GIVEN DATA
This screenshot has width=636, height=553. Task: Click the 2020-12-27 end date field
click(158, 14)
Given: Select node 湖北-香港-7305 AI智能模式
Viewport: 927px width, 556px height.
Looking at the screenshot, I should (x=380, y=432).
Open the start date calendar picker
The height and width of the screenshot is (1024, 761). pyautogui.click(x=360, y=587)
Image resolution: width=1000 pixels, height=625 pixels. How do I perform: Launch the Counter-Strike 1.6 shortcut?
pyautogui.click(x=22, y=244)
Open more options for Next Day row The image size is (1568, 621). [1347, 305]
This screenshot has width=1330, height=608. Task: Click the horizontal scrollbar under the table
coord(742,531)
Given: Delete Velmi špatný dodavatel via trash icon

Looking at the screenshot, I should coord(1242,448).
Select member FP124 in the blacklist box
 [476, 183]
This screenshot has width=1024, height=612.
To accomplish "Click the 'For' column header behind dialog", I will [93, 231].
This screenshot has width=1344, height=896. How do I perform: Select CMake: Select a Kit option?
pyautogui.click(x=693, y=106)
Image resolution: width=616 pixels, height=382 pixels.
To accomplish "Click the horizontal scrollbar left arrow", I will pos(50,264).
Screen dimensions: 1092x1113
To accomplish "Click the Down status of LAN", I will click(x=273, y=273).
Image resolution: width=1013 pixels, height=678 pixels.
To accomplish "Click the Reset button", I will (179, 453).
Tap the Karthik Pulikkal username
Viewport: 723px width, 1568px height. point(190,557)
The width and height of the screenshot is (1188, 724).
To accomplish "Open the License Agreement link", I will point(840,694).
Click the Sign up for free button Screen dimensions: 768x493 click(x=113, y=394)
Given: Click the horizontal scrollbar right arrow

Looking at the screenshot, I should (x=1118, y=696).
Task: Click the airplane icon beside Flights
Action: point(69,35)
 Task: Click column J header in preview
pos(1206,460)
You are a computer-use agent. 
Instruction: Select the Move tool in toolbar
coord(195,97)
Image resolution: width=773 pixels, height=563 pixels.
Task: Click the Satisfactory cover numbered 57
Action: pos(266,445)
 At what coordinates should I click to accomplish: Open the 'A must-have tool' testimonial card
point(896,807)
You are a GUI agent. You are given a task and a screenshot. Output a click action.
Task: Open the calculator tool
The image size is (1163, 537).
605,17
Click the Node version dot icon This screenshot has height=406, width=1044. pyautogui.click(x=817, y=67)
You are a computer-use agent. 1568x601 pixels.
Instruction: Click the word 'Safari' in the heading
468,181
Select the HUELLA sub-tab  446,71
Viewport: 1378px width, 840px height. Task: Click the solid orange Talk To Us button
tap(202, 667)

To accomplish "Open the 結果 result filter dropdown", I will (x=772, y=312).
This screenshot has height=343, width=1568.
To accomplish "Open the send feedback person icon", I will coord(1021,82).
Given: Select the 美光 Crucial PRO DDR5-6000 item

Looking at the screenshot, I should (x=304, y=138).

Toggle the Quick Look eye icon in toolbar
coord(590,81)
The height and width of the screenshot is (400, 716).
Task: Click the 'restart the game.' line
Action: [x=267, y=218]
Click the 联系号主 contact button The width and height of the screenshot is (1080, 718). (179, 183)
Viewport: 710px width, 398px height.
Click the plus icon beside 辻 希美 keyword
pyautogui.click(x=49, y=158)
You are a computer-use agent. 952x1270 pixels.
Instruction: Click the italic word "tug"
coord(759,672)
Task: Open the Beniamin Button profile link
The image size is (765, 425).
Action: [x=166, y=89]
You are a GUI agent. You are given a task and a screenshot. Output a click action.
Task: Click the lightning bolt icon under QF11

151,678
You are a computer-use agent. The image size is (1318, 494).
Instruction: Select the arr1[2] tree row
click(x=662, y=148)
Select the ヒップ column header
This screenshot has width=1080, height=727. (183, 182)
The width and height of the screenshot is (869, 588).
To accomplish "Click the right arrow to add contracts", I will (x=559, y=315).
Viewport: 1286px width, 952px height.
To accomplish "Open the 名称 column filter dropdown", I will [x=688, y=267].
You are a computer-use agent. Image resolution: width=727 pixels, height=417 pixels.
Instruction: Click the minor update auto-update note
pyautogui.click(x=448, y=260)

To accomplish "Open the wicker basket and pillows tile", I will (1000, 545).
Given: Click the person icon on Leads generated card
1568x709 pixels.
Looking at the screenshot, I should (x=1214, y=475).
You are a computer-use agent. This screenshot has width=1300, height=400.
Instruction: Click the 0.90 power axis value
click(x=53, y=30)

EXERCISE GOAL
The full listing needs to be transcribed exactly.

ANSWER TO THE EXERCISE
This screenshot has width=636, height=553. Task: Click the 2020-12-27 end date field
click(158, 14)
Given: Select node 湖北-香港-7305 AI智能模式
Viewport: 927px width, 556px height.
Looking at the screenshot, I should (x=380, y=432).
Open the start date calendar picker
The height and width of the screenshot is (1024, 761). pyautogui.click(x=360, y=587)
Image resolution: width=1000 pixels, height=625 pixels. How do I perform: Launch the Counter-Strike 1.6 shortcut?
pyautogui.click(x=22, y=244)
Open more options for Next Day row The image size is (1568, 621). [1347, 305]
This screenshot has width=1330, height=608. Task: Click the horizontal scrollbar under the table
coord(742,531)
Given: Delete Velmi špatný dodavatel via trash icon

Looking at the screenshot, I should coord(1242,448).
Select member FP124 in the blacklist box
 [476, 183]
This screenshot has width=1024, height=612.
To accomplish "Click the 'For' column header behind dialog", I will [93, 231].
This screenshot has width=1344, height=896. How do I perform: Select CMake: Select a Kit option?
pyautogui.click(x=693, y=106)
Image resolution: width=616 pixels, height=382 pixels.
To accomplish "Click the horizontal scrollbar left arrow", I will pos(50,264).
Screen dimensions: 1092x1113
To accomplish "Click the Down status of LAN", I will click(x=273, y=273).
Image resolution: width=1013 pixels, height=678 pixels.
To accomplish "Click the Reset button", I will (179, 453).
Tap the Karthik Pulikkal username
Viewport: 723px width, 1568px height. point(190,557)
The width and height of the screenshot is (1188, 724).
To accomplish "Open the License Agreement link", I will point(840,694).
Click the Sign up for free button Screen dimensions: 768x493 click(x=113, y=394)
Given: Click the horizontal scrollbar right arrow

Looking at the screenshot, I should (x=1118, y=696).
Task: Click the airplane icon beside Flights
Action: point(69,35)
 Task: Click column J header in preview
pos(1206,460)
You are a computer-use agent. 
Instruction: Select the Move tool in toolbar
coord(195,97)
Image resolution: width=773 pixels, height=563 pixels.
Task: Click the Satisfactory cover numbered 57
Action: pos(266,445)
 At what coordinates should I click to accomplish: Open the 'A must-have tool' testimonial card
point(896,807)
You are a GUI agent. You are given a task and a screenshot. Output a click action.
Task: Open the calculator tool
The image size is (1163, 537).
605,17
Click the Node version dot icon This screenshot has height=406, width=1044. pyautogui.click(x=817, y=67)
You are a computer-use agent. 1568x601 pixels.
Instruction: Click the word 'Safari' in the heading
468,181
Select the HUELLA sub-tab  446,71
Viewport: 1378px width, 840px height. Task: Click the solid orange Talk To Us button
tap(202, 667)

To accomplish "Open the 結果 result filter dropdown", I will (x=772, y=312).
This screenshot has height=343, width=1568.
To accomplish "Open the send feedback person icon", I will coord(1021,82).
Given: Select the 美光 Crucial PRO DDR5-6000 item

Looking at the screenshot, I should (x=304, y=138).

Toggle the Quick Look eye icon in toolbar
coord(590,81)
The height and width of the screenshot is (400, 716).
Task: Click the 'restart the game.' line
Action: [x=267, y=218]
Click the 联系号主 contact button The width and height of the screenshot is (1080, 718). (179, 183)
Viewport: 710px width, 398px height.
Click the plus icon beside 辻 希美 keyword
pyautogui.click(x=49, y=158)
You are a computer-use agent. 952x1270 pixels.
Instruction: Click the italic word "tug"
coord(759,672)
Task: Open the Beniamin Button profile link
The image size is (765, 425).
Action: [x=166, y=89]
You are a GUI agent. You are given a task and a screenshot. Output a click action.
Task: Click the lightning bolt icon under QF11

151,678
You are a computer-use agent. The image size is (1318, 494).
Instruction: Select the arr1[2] tree row
click(x=662, y=148)
Select the ヒップ column header
This screenshot has width=1080, height=727. (183, 182)
The width and height of the screenshot is (869, 588).
To accomplish "Click the right arrow to add contracts", I will (x=559, y=315).
Viewport: 1286px width, 952px height.
To accomplish "Open the 名称 column filter dropdown", I will [x=688, y=267].
You are a computer-use agent. Image resolution: width=727 pixels, height=417 pixels.
Instruction: Click the minor update auto-update note
pyautogui.click(x=448, y=260)

To accomplish "Open the wicker basket and pillows tile", I will (1000, 545).
Given: Click the person icon on Leads generated card
1568x709 pixels.
Looking at the screenshot, I should (x=1214, y=475).
You are a computer-use agent. This screenshot has width=1300, height=400.
Instruction: Click the 0.90 power axis value
click(x=53, y=30)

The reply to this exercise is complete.